Some of those nodes that have the stuck payments see that preimage, well they’re able to settle the payments from the original node, and so I’m now overpaid, I’ve paid using both nodes. And Mike doesn’t actually get that money. So, not only have I overpaid, but I haven’t even overpaid the person I wanted to pay in the first place. This is a pretty rare situation that people are going to have two nodes and they’re going to switch between them, in the case of a payment failure on one, but it is a situation that they want to address in CLN. This xpay-slow-mode, like Mike says, it just won’t return until the payment has actually been a success, as in all the parts have gone through and the recipient has revealed the preimage; or it’s been a failure, all parts have been failed back to the sending node, at which point it’s safe to go and try to send it again from a different node.
Eclair #2993
Mike Schmidt: Eclair #2993 is a PR titled, “Allow recipient to pay from blinded route fees”. Before this PR, the sender paid all the fees along a blinded path. This allowed the sender to potentially use that information to infer the path and even unblind the path with that additional information. So, after this change, the sender pays the fee for the non-blinded part of the path, and the receiver pays for the blinded part of the path-related fees. So, not only is that more private because you’re giving less information to the sender, but also more fair, as the PR notes saying, “The sender chooses the non blinded part of the path and pays the corresponding fees, the recipient chooses the blinded part of the path and pays the corresponding fees”. So, it’s both fair and more private.

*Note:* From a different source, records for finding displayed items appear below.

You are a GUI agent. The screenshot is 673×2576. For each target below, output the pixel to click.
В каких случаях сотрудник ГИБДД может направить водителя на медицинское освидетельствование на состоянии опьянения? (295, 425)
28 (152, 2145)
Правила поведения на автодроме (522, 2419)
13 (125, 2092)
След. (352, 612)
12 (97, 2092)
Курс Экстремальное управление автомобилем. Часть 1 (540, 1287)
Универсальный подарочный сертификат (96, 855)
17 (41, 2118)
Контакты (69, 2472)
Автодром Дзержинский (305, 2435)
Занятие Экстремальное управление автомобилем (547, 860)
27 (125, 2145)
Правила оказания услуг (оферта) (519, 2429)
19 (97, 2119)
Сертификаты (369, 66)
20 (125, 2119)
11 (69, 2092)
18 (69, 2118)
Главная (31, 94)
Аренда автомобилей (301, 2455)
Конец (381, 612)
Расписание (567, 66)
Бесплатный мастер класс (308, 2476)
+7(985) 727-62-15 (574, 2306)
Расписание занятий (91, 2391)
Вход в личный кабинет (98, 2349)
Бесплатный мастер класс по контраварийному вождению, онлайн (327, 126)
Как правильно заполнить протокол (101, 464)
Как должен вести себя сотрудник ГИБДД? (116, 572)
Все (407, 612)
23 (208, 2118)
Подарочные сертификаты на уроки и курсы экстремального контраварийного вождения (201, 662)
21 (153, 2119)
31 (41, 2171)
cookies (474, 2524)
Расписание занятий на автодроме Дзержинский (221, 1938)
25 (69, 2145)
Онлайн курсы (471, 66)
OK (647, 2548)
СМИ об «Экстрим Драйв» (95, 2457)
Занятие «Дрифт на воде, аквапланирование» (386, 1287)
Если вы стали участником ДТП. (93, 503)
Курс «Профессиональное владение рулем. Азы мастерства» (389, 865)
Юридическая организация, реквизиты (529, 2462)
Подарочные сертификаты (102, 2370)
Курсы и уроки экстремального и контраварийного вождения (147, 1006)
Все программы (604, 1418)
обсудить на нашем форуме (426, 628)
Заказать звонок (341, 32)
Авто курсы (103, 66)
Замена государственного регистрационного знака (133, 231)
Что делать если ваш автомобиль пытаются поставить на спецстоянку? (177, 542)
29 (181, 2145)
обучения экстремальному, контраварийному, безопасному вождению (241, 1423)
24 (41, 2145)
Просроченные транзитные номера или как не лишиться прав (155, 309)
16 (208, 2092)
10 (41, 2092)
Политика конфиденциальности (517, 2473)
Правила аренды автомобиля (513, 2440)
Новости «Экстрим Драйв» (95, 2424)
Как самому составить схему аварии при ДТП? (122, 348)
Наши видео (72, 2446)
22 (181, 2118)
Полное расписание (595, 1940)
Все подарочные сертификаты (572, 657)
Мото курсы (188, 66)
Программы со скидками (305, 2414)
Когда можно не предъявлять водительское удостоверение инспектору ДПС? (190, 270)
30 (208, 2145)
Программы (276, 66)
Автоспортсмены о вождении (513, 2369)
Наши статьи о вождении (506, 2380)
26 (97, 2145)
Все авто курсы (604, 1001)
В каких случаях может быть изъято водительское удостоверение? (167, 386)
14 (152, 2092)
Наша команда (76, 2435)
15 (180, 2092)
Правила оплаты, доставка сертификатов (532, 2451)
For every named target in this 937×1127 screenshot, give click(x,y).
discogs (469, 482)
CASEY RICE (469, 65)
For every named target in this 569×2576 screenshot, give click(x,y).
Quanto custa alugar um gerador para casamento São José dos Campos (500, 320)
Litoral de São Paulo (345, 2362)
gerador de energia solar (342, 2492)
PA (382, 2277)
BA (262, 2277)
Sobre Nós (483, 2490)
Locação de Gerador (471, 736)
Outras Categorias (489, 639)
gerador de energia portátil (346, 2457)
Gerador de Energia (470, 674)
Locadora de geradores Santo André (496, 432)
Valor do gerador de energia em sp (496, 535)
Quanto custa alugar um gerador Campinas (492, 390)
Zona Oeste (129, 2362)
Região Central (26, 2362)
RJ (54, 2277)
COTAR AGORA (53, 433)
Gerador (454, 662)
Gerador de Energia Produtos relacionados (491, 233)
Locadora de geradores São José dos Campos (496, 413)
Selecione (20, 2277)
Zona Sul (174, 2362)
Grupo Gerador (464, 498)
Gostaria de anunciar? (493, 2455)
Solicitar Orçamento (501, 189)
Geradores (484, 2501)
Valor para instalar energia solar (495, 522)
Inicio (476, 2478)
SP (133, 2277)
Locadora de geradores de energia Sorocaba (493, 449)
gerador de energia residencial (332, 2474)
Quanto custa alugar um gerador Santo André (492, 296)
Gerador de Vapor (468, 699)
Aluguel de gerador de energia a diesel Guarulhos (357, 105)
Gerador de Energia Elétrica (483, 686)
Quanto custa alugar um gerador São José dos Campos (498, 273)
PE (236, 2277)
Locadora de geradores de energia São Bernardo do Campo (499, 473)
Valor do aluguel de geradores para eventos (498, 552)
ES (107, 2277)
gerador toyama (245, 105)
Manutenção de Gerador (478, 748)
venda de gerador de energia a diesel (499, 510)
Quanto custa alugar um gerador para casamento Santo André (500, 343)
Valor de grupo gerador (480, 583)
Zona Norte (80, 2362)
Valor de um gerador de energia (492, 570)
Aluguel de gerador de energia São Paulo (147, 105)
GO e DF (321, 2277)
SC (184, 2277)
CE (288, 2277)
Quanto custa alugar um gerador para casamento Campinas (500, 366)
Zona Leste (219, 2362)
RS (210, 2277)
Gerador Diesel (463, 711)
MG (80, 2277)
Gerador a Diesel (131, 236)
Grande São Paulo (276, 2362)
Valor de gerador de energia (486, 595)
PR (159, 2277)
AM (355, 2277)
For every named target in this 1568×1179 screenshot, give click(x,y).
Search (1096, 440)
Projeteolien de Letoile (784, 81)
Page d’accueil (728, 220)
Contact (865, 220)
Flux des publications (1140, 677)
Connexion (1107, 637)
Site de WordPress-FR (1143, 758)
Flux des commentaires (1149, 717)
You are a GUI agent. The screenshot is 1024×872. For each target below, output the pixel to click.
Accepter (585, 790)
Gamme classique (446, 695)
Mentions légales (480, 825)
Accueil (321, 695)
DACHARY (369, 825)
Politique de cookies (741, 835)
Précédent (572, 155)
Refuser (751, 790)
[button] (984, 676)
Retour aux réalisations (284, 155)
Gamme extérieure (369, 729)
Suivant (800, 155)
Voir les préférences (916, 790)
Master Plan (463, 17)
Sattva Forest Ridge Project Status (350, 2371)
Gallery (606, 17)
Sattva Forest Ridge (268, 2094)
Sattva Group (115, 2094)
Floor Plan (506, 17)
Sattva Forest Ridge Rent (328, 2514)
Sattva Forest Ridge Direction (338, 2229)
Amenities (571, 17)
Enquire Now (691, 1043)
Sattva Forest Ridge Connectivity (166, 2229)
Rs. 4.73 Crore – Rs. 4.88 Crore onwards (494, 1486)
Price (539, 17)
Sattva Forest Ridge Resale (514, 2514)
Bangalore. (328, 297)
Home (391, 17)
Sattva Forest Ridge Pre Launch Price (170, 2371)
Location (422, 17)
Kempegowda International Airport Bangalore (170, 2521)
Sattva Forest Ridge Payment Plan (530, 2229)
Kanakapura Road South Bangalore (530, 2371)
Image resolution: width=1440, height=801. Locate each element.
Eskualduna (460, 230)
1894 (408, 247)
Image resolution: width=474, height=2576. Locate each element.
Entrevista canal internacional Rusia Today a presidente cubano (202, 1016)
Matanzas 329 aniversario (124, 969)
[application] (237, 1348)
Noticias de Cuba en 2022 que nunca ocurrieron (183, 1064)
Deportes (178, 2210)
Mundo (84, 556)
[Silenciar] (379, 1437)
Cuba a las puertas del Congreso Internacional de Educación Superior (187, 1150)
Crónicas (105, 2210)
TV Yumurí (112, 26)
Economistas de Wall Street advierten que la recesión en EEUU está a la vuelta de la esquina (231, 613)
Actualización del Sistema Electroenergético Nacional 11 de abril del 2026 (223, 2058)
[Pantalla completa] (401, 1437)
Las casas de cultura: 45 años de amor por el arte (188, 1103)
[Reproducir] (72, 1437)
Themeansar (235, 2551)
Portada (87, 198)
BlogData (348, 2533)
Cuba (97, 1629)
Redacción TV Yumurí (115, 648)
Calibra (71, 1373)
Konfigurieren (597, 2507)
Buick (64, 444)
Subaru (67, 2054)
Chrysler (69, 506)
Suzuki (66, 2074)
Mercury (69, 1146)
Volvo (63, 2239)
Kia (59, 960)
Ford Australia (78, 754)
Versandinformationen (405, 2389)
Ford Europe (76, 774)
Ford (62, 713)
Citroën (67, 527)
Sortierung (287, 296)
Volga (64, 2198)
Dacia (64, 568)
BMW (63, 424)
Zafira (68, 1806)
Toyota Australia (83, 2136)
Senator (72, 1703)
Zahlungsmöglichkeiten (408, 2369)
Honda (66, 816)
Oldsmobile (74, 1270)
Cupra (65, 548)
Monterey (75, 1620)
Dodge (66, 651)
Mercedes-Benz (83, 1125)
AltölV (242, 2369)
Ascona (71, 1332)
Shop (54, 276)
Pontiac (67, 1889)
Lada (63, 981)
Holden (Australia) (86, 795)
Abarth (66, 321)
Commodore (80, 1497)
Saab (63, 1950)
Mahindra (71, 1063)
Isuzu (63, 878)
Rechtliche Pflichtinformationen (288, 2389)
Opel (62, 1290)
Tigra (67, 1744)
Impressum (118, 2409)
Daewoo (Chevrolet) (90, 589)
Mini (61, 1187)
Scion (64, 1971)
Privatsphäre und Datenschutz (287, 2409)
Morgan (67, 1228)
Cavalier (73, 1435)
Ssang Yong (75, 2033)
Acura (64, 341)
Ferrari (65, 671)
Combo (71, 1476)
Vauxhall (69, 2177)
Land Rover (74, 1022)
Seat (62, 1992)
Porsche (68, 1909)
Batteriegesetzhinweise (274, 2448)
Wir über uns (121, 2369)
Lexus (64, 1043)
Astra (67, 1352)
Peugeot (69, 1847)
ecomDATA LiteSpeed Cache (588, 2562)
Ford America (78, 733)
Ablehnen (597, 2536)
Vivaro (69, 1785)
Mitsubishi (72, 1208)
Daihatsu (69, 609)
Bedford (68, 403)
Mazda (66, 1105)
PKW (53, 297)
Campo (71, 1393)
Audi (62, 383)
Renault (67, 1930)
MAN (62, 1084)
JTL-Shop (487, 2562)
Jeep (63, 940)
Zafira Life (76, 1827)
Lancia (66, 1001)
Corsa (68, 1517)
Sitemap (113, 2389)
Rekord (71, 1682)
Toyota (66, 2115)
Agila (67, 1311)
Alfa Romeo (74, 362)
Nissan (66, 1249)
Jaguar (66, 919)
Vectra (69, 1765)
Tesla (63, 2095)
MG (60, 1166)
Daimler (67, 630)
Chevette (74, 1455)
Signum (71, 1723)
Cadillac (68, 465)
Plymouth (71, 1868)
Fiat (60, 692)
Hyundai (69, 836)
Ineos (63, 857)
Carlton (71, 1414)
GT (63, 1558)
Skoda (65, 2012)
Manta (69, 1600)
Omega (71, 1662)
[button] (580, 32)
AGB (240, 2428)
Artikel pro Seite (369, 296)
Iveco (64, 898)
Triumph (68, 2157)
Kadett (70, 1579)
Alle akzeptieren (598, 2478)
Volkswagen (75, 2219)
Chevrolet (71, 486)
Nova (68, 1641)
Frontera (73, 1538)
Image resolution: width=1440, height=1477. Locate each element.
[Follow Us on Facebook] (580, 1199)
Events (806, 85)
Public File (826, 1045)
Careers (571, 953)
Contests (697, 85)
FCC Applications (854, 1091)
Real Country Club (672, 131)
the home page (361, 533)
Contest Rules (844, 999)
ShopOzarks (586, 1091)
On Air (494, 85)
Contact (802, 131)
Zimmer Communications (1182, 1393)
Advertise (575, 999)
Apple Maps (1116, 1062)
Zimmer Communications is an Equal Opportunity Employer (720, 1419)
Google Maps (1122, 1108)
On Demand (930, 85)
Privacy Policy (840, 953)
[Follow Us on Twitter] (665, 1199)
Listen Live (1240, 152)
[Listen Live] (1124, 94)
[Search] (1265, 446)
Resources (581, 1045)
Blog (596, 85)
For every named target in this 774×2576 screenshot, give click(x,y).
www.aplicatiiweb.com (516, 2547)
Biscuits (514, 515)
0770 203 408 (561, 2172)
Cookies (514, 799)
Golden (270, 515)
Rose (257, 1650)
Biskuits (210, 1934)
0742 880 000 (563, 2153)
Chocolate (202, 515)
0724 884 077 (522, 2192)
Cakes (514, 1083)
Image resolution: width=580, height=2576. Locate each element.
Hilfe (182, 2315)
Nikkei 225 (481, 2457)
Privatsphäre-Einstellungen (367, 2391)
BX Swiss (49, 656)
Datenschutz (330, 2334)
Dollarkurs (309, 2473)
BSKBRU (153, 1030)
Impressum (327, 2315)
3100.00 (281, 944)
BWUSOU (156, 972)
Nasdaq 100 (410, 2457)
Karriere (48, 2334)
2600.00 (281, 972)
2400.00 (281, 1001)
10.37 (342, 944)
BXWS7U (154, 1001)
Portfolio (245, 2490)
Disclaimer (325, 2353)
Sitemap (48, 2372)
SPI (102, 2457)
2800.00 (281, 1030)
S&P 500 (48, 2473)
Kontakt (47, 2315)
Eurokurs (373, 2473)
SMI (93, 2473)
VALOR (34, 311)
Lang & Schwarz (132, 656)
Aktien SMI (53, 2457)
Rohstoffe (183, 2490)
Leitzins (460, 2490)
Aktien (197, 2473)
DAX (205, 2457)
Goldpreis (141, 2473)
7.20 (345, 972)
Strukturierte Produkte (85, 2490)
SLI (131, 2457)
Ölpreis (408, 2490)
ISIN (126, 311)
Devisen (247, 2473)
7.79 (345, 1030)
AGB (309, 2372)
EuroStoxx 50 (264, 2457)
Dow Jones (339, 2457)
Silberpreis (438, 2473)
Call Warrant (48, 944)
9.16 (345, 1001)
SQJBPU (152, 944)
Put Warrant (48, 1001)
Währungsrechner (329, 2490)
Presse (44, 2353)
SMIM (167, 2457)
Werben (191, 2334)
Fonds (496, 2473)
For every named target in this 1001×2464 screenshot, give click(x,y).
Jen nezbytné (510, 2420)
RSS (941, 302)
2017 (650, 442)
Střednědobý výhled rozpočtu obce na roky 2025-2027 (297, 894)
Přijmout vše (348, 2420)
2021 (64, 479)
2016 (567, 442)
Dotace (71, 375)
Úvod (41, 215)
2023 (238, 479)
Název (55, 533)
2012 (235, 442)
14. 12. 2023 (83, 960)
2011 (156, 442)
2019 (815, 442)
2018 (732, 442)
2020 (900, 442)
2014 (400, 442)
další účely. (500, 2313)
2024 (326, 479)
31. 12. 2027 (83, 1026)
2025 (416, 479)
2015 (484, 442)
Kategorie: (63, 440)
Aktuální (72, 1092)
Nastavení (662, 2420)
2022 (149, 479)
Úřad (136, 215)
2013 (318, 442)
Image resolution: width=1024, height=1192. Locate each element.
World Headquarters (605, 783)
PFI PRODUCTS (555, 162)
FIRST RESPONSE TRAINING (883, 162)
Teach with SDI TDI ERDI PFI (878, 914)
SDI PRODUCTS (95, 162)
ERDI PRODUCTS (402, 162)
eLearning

Dave Harding: Yeah, I think this works because basically, it’s telling the sender that all the fees on the blinded parts are going to be 0. However, when that part of the onion is unwrapped, it is paying a fee. So, the sender is ultimately accepting less money and then claiming the fees are 0 for the blinded part of the path; whereas, when those parts of the path are unblinded by the last few hops, they see actual fees and they deduct that from the amount that the recipient is ultimately going to receive. So, it’s of course compatible with the protocol and it accomplishes everything that Mike just described.
LND #9491
Mike Schmidt: Last PR, LND #9491 entitled, “Allow coop closing a channel with HTLCs on it via lncli”. This PR makes two changes to LND’s channel closing functionality. The first one is that the max_fee_rate is now respected during a cooperative close, whereas before this PR, max_fee_rate would only be applied for the remote party in the channel close negotiations, and not the actual node itself obeying that max_fee_rate. And then secondly, in the cooperative channel close case, LND will now handle active HTLCs. And the way it does that is that LND will disable the channel for new HTLCs and then kick off the cooperative close flow automatically when the channel has no HTLCs left.